The last time (2001), it was the BJP government when Tatas and Singapore Airlines withdrew as sole bidders their joint bid for Air India, citing political opposition to the sale.
 
Earlier in 1995 and subsequently in 2000, the consortium had made concerted efforts to take stake in Air India, but the controversies that engulfed disinvestment through a strategic sale in a public sector undertaking and the unions' agitation prevented materialisation of the bids.
 
Tata, who took over the group in 1991 and has since overseen the global expansion of the group, said he doesn't want to change his retirement due in 2012.
 
"I don't want to change my deadline I set for my retirement. There are lots of sacrifices, one has to make in terms of personal life. I wanted my life back. I want to enjoy the things that I wanted to do," the top industrialist said here.
 
He said there are two kinds of people, one who goes back home on his own feet, and another who goes in a box. "I have told my shareholders that I do not want to go back in a box," he said.
 
In August this year, the Board of Tata Sons Ltd had formed a selection committee comprising five members, including an external member for eventually deciding on a suitable successor to Ratan Tata.
 
"There is no such thing as indispensably individual. The day I succeeded JRD Tata, I felt in very large shoes.
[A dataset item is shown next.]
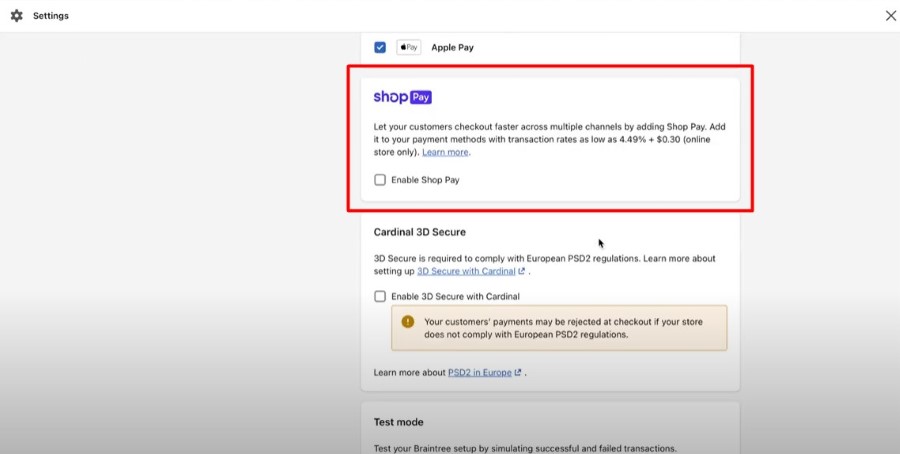Click the Enable Shop Pay label
Image resolution: width=900 pixels, height=454 pixels.
coord(425,180)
I knew that I cannot be another JRD and I have to be my own person", Tata said in reply to a question after delivering a lecture here.
 
"I believe my successor will be his own person and hopefully will do things for the country and the group the way we have been doing till now or much better.
 
"I ferociously wanted to ensure that my successor has total commitment for ethics and values, (that) we fought for years now," Tata said.
 
To a question if he saw similarities between what his group faced in Singur and the 26/11 attacks in Mumbai, Tata said though there is no similarity between the two things, but he was a victim and survivor of both the tragedies.
 
Tata motors had to move the mother plant of its small car Nano from Singur to a site in Gujarat, following violent protests spearheaded by Trinamool Congress against land acquisition.
 
To another question, Tata agreed that the disparity between haves and have-nots is increasing, and said that it is the responsibility of each one of us who have to do something for those who do not have.